Nuovo studio sui topi dà nuove speranze per invertire Alzheimer

Un nuovo studio basato su esperimenti sui topi, portato avanti da una squadra di ricercatori del Cleveland Clinic Lerner Research Institute, dà nuove speranze di poter invertire gli effetti del morbo di Alzheimer negli umani. Gli scienziati hanno scoperto che inibendo un enzima denominato BACE1 si può diminuire maniera graduale la formazione di placche di amiloide nel cervello dei ratti, cosa che ne migliora il livello cognitivo.
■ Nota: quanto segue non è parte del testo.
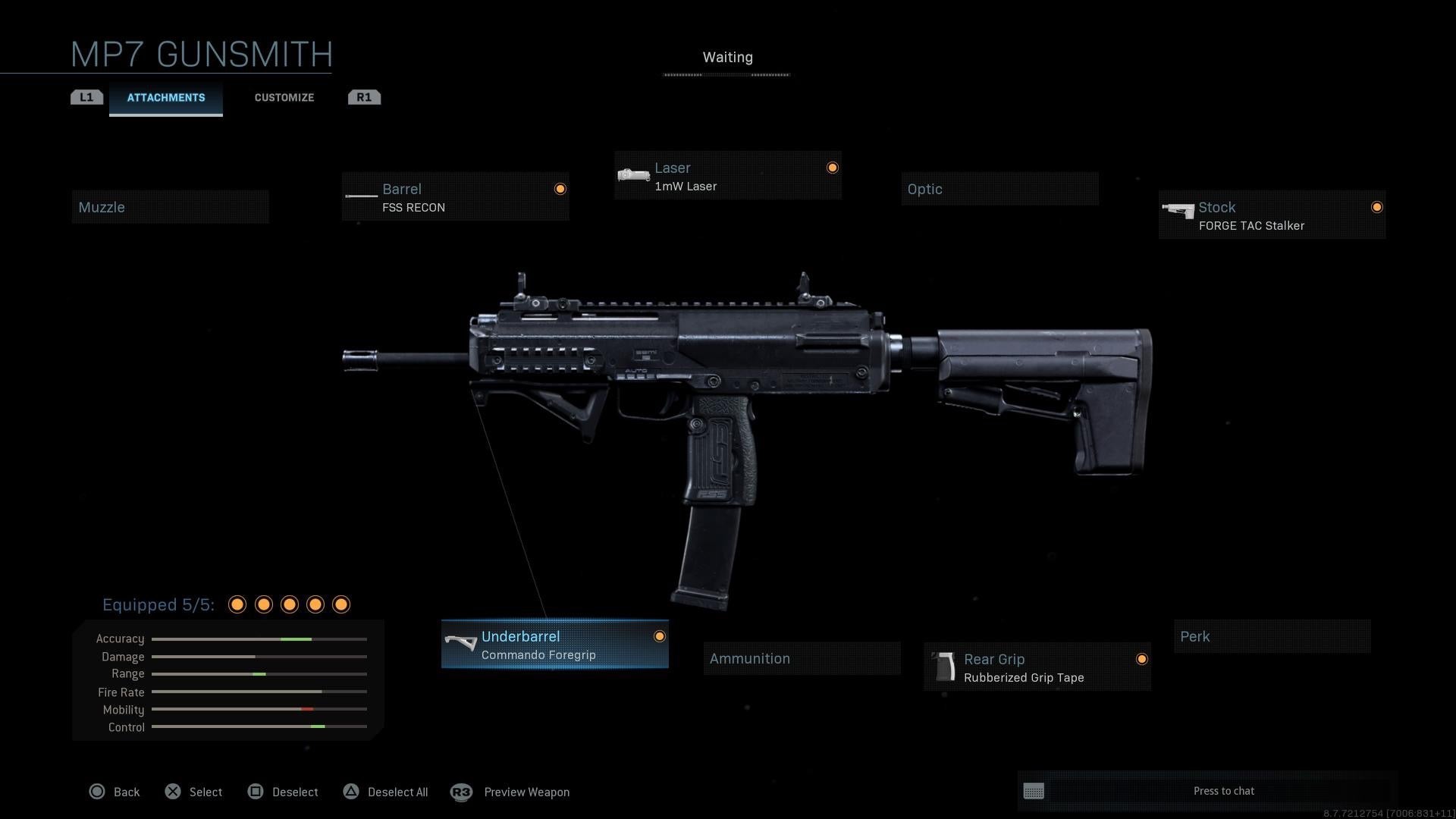Toggle the equipped indicator on the Barrel slot
Viewport: 1456px width, 819px height.
(560, 188)
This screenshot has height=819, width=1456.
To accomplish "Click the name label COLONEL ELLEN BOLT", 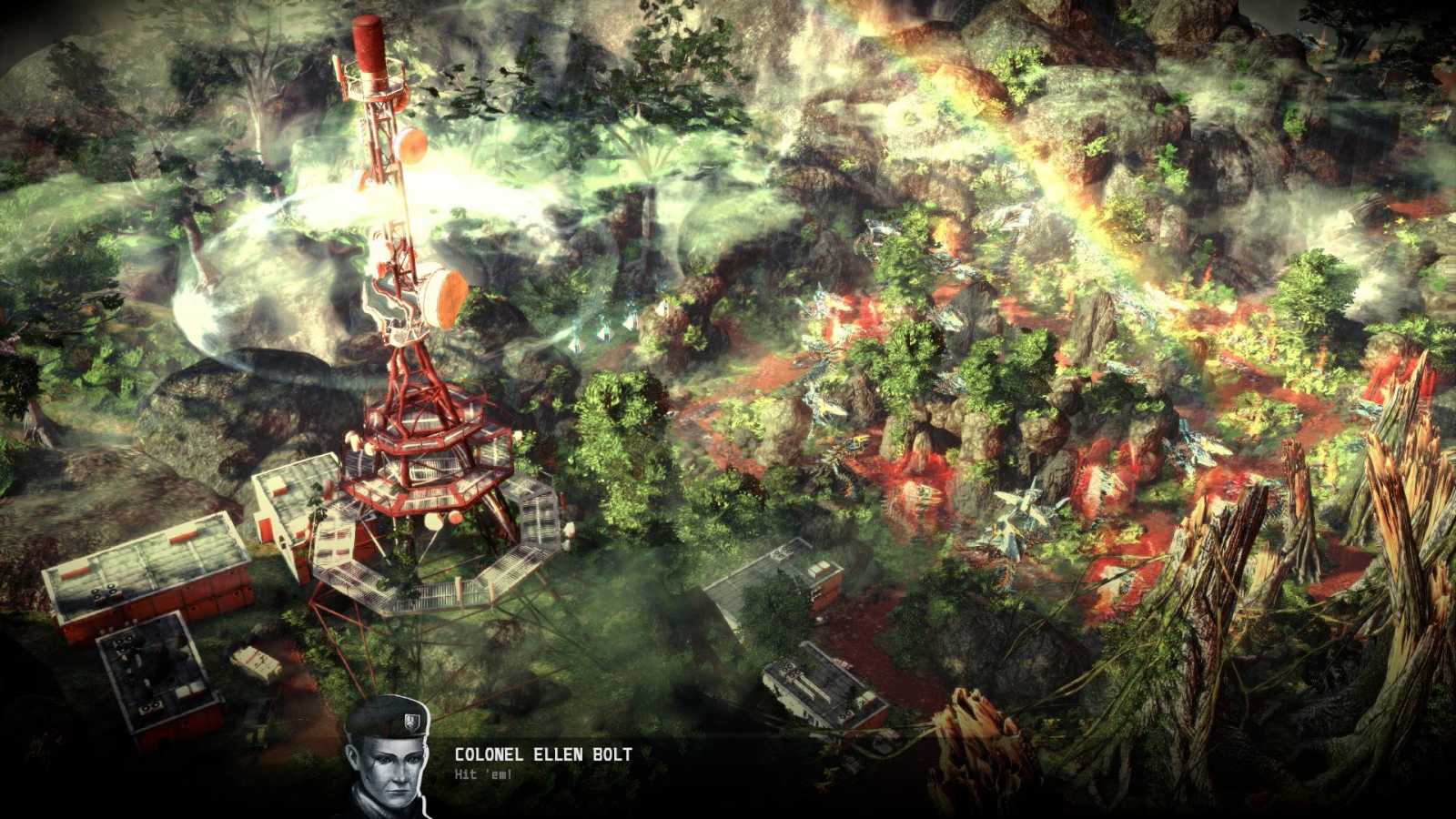I will (543, 753).
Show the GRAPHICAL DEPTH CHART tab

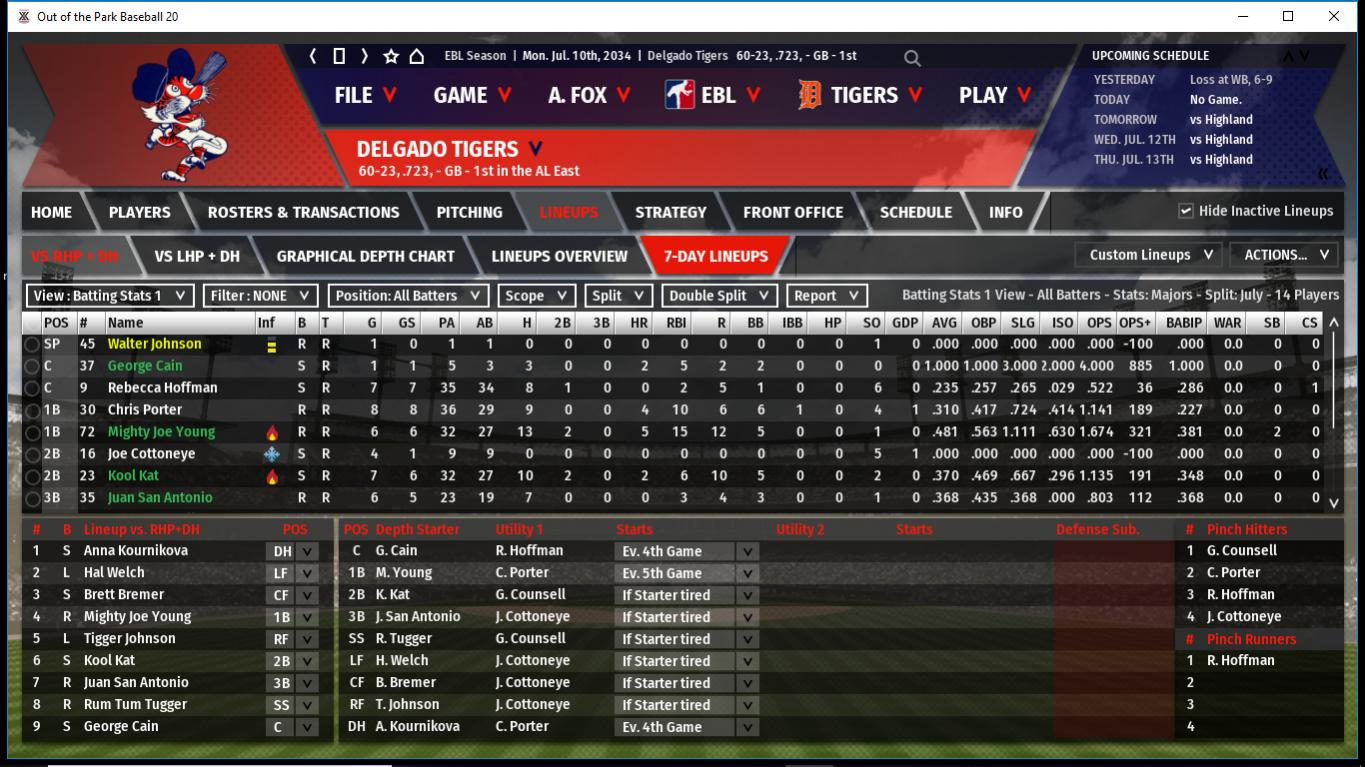click(365, 256)
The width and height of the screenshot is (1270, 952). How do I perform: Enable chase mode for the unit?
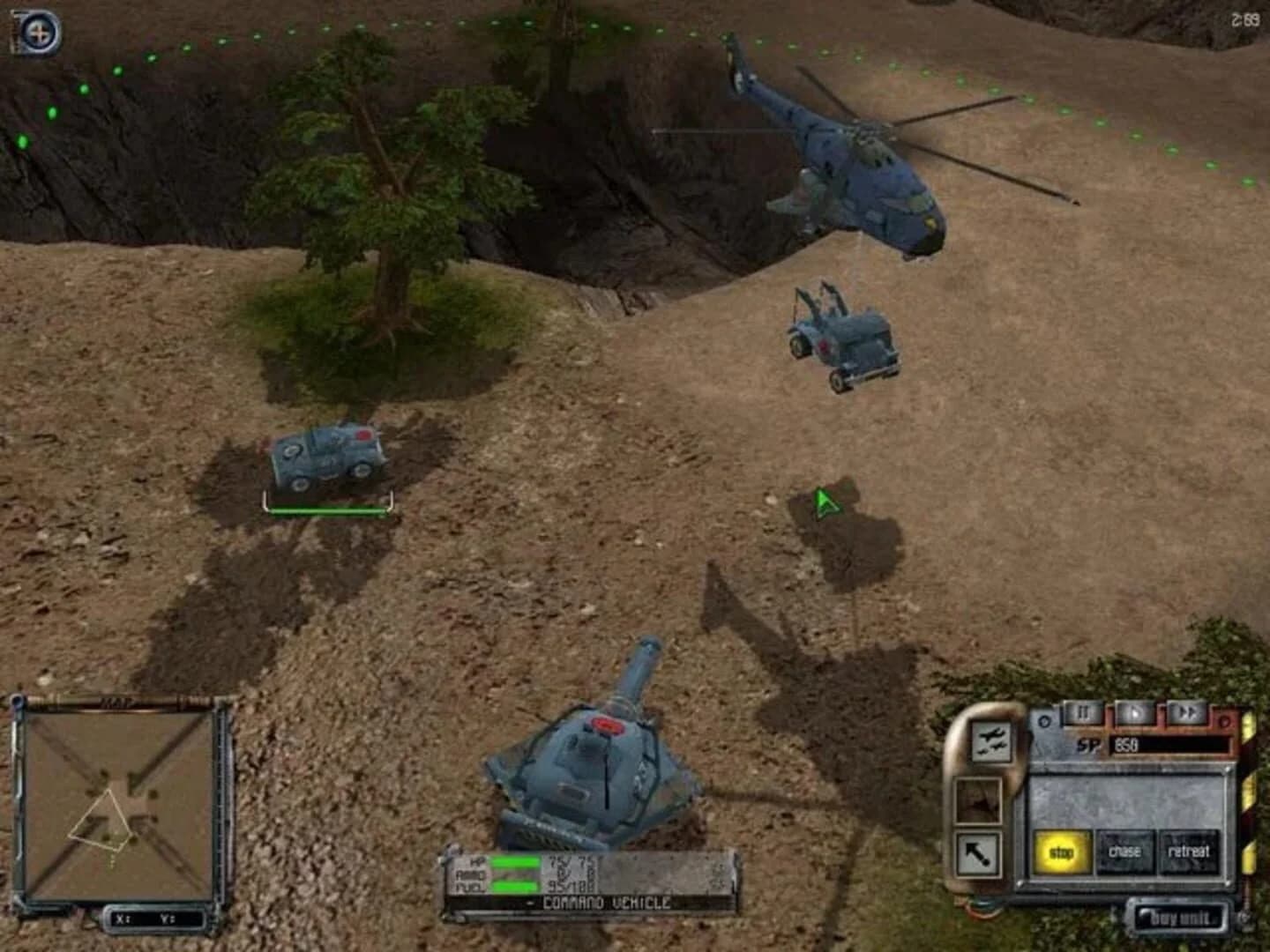point(1124,851)
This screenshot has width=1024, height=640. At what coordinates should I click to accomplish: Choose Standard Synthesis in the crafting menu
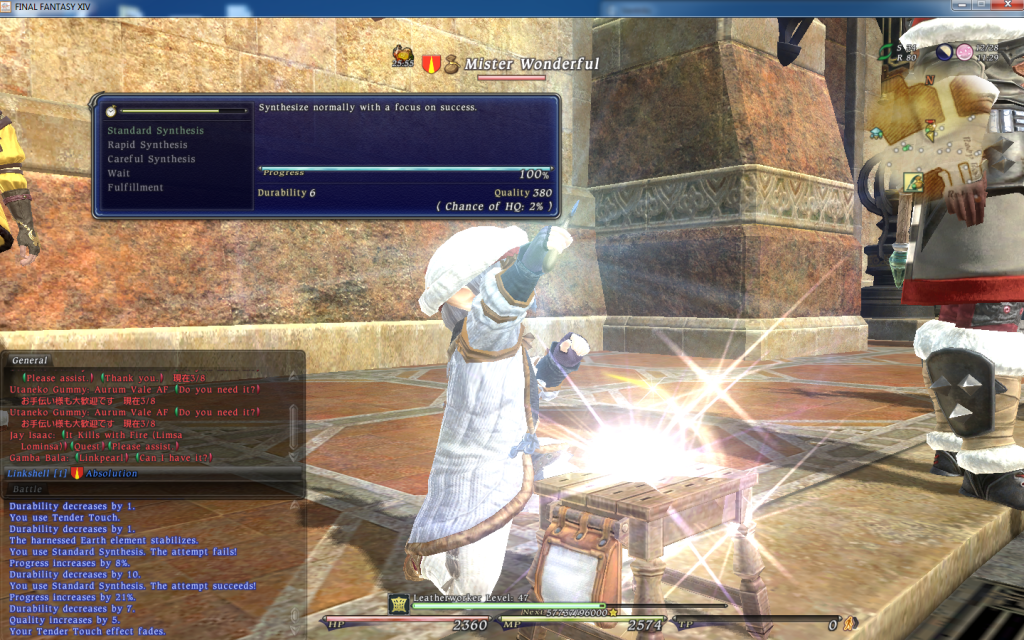pos(155,131)
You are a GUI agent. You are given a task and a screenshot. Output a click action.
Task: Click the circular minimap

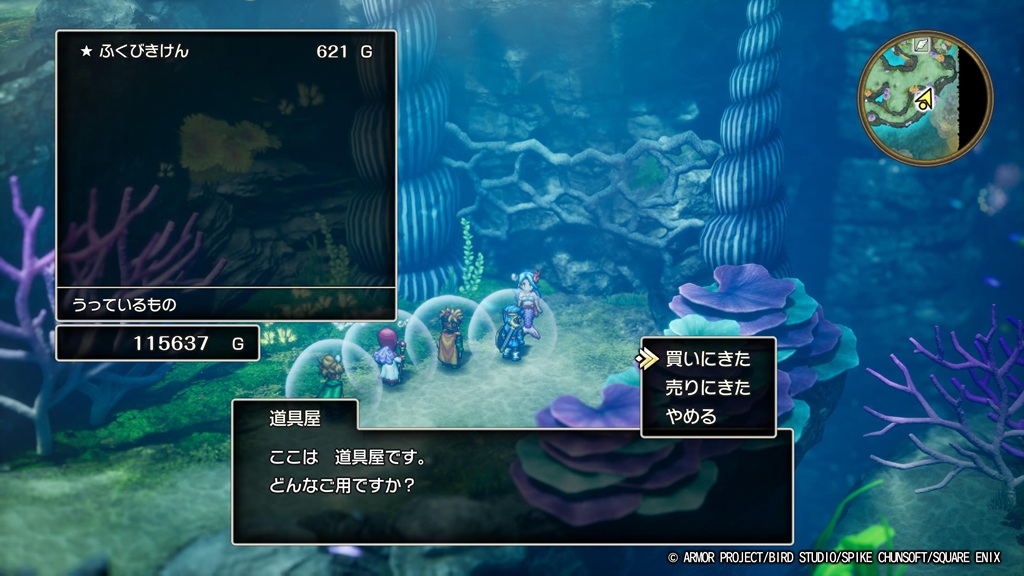coord(925,98)
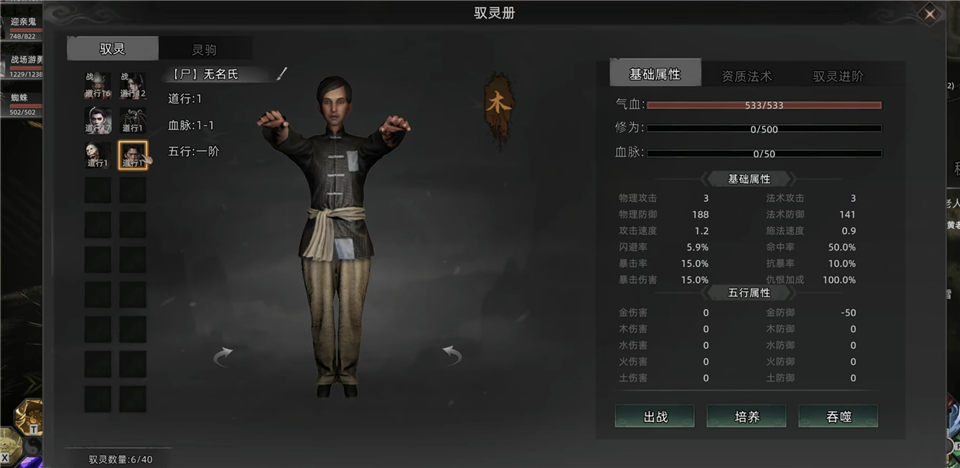Select the highlighted 无名氏 spirit portrait
This screenshot has width=960, height=468.
pos(133,155)
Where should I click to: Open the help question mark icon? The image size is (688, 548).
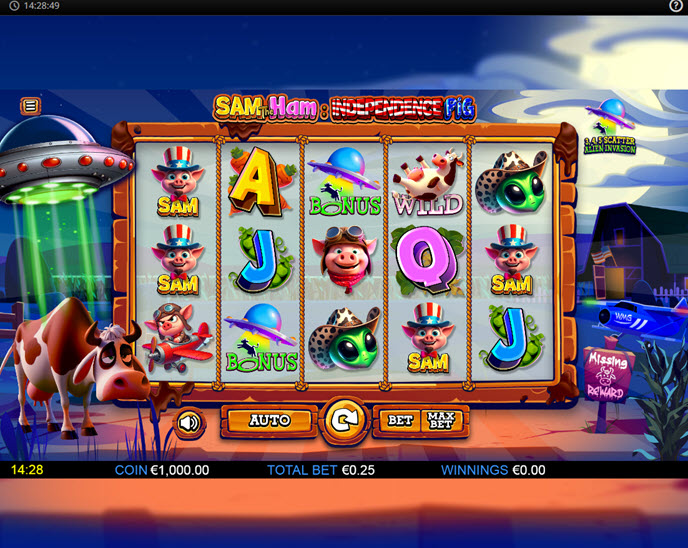(x=676, y=6)
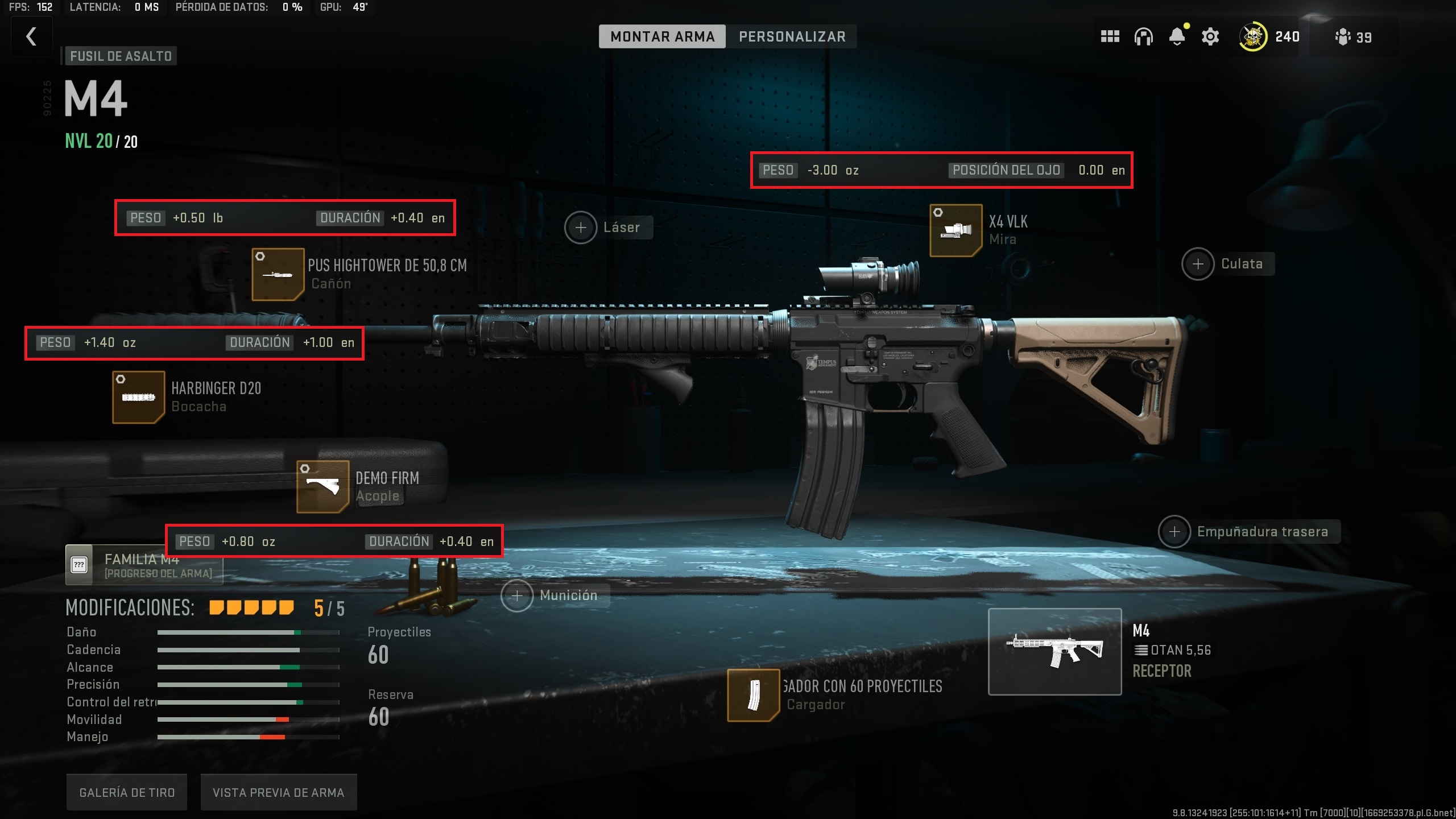
Task: Select the Harbinger D20 muzzle icon
Action: pyautogui.click(x=138, y=396)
L’accumulo di peptide betaamiloide sotto forma di placche amiloidi all’interno del cervello è una delle cause che interrompe le sinapsi neuronali ed è una delle caratteristiche del morbo di Alzheimer negli esseri umani. L’enzima BACE1 è considerato il responsabile di questo accumulo anormale e dunque i farmaci che lo inibiscono potrebbero rivelarsi un buon metodo per invertire gli effetti negativi dell’Alzheimer negli umani.
Purtroppo questo enzima è integrato in un sistema che comporta numerosi processi significativi e farmaci che lo inibiscono del tutto o anche in gran parte potrebbero avere effetti collaterali dannosi per gli umani.

Ad esempio, durante gli esperimenti, gli scienziati si sono accorti che i topi del tutto privi di BACE1 cominciano a soffrire di un basso sviluppo neuronale. Inibendolo però gradualmente, man mano che i topi invecchiano, i topi sembravano però rimanere sani.
In una seconda fase degli esperimenti, gli scienziati hanno fatto accoppiare questi topi con altri che iniziavano a sviluppare placche amiloidi ad un’età di circa 75 giorni. Anche i figli nati da questo accoppiamento cominciavano a sviluppare le stesse placche alla stessa età ma in essi i livelli di BACE1 erano meno della metà.

Questi ultimi, cresciuti fino a 10 mesi di vita, perdevano poi del tutto l’attività del BACE1 e, sorprendentemente, le placche cominciavano a sparire.
Riqiang Yan, uno dei scienziati impegnati nella ricerca, afferma: “A nostra conoscenza, questa è la prima osservazione di un’inversione così drammatica della deposizione di amiloide in qualsiasi studio sui modelli murini del morbo di Alzheimer”.